* **Data extracts**:

<<<<

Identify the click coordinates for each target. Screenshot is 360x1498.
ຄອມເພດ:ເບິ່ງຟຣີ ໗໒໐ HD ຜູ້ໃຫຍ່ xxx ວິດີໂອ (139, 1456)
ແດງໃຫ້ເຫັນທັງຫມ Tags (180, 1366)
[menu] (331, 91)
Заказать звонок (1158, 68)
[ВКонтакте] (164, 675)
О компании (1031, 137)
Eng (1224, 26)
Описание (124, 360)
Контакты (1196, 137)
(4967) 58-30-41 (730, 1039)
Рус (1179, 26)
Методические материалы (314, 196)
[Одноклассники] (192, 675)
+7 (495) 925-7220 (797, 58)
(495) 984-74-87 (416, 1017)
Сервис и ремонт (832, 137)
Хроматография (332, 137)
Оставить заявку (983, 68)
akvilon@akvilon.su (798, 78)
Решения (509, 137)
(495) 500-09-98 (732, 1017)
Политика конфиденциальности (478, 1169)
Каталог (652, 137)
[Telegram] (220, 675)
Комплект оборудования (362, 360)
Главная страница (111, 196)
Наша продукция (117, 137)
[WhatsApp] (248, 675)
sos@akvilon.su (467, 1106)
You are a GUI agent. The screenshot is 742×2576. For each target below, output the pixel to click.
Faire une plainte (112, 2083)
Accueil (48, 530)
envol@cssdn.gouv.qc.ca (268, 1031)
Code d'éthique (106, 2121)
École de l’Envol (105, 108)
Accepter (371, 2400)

>>>>

* **Task to complete**:
Your task is to write out, exactly, the line that holds "Решения (509, 137)" and every line after it until the records end.

* **Answer to the exercise**:
Решения (509, 137)
(495) 500-09-98 (732, 1017)
Политика конфиденциальности (478, 1169)
Каталог (652, 137)
[Telegram] (220, 675)
Комплект оборудования (362, 360)
Главная страница (111, 196)
Наша продукция (117, 137)
[WhatsApp] (248, 675)
sos@akvilon.su (467, 1106)
You are a GUI agent. The screenshot is 742×2576. For each target below, output the pixel to click.
Faire une plainte (112, 2083)
Accueil (48, 530)
envol@cssdn.gouv.qc.ca (268, 1031)
Code d'éthique (106, 2121)
École de l’Envol (105, 108)
Accepter (371, 2400)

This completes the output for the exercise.